Block I/O benefits from batching just as much as remote file systems.
Extent struct swap_iocb to support building a bio on the fly as well,
and rewrite the block based swap code for it.  This especially benefits
submit_bio based drivers that do not have the block plugging available,
but also saves allocating extra bios for blk-mq drivers.

Signed-off-by: Christoph Hellwig <hch@lst.de>
---
 mm/page_io.c  | 506 +++++++++++++++++++++++---------------------------
 mm/swap.h     |   1 +
 mm/swapfile.c |   9 +-
 3 files changed, 235 insertions(+), 281 deletions(-)

diff --git a/mm/page_io.c b/mm/page_io.c
index a78efc9909c8..bbd8cf47d20d 100644
--- a/mm/page_io.c
+++ b/mm/page_io.c
@@ -27,54 +27,6 @@
 #include <linux/zswap.h>
 #include "swap.h"
 
-static void __end_swap_bio_write(struct bio *bio)
-{
-	struct folio *folio = bio_first_folio_all(bio);
-
-	if (bio->bi_status) {
-		/*
-		 * We failed to write the page out to swap-space.
-		 * Re-dirty the page in order to avoid it being reclaimed.

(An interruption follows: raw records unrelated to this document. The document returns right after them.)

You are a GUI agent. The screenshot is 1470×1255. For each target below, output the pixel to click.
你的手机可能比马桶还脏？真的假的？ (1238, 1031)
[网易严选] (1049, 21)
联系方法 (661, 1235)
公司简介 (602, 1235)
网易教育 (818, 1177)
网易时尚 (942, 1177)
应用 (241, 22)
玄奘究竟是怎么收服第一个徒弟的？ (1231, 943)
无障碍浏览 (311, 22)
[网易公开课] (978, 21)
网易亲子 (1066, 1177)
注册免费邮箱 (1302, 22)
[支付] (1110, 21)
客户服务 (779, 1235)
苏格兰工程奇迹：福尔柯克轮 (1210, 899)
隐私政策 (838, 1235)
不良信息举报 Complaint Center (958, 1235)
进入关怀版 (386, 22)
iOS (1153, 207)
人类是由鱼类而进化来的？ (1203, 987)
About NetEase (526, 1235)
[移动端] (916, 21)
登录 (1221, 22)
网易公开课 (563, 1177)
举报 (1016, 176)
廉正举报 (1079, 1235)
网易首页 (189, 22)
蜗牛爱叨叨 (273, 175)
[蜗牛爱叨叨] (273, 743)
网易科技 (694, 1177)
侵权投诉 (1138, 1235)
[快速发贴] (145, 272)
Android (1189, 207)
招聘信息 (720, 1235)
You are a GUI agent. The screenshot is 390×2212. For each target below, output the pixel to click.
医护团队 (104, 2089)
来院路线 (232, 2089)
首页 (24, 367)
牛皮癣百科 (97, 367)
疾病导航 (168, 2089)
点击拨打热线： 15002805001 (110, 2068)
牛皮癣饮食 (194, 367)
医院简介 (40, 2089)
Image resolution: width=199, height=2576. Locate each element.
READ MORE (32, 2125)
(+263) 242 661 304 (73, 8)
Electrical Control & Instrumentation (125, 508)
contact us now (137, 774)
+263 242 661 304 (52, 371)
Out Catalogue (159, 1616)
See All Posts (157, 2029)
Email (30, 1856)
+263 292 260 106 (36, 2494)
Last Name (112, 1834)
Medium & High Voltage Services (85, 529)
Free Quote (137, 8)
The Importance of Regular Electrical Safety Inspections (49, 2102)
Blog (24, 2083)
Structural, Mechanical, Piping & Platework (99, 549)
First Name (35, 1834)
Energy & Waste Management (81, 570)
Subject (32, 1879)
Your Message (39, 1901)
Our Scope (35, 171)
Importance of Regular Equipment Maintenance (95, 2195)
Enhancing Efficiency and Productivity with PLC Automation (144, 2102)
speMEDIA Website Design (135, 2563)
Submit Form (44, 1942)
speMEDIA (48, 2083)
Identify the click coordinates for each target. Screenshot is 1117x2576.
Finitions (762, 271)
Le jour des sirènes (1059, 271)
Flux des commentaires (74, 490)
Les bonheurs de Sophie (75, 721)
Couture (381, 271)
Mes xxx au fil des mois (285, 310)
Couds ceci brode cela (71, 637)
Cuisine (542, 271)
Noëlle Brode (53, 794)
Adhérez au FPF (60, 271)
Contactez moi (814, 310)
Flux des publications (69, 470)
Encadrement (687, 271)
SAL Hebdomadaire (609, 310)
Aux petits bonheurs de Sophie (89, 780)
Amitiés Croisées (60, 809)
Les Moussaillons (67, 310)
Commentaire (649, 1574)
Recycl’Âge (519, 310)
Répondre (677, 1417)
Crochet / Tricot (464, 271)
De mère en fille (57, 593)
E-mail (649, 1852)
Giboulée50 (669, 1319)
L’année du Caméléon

-		 * Also print a dire warning that things will go BAD (tm)
-		 * very quickly.
-		 *
-		 * Also clear PG_reclaim to avoid folio_rotate_reclaimable()
-		 */
-		folio_mark_dirty(folio);
-		pr_alert_ratelimited("Write-error on swap-device (%u:%u:%llu)\n",
-				     MAJOR(bio_dev(bio)), MINOR(bio_dev(bio)),
-				     (unsigned long long)bio->bi_iter.bi_sector);
-		folio_clear_reclaim(folio);
-	}
-	folio_end_writeback(folio);
-}
-
-static void end_swap_bio_write(struct bio *bio)
-{
-	__end_swap_bio_write(bio);
-	bio_put(bio);
-}
-
-static void __end_swap_bio_read(struct bio *bio)
-{
-	struct folio *folio = bio_first_folio_all(bio);
-
-	if (bio->bi_status) {
-		pr_alert_ratelimited("Read-error on swap-device (%u:%u:%llu)\n",
-				     MAJOR(bio_dev(bio)), MINOR(bio_dev(bio)),
-				     (unsigned long long)bio->bi_iter.bi_sector);
-	} else {
-		folio_mark_uptodate(folio);
-	}
-	folio_unlock(folio);
-}
-
-static void end_swap_bio_read(struct bio *bio)
-{
-	__end_swap_bio_read(bio);
-	bio_put(bio);
-}
-
 int generic_swapfile_activate(struct swap_info_struct *sis,
 				struct file *swap_file,
 				sector_t *span)
@@ -325,9 +277,12 @@ static void bio_associate_blkg_from_page(struct bio *bio, struct folio *folio)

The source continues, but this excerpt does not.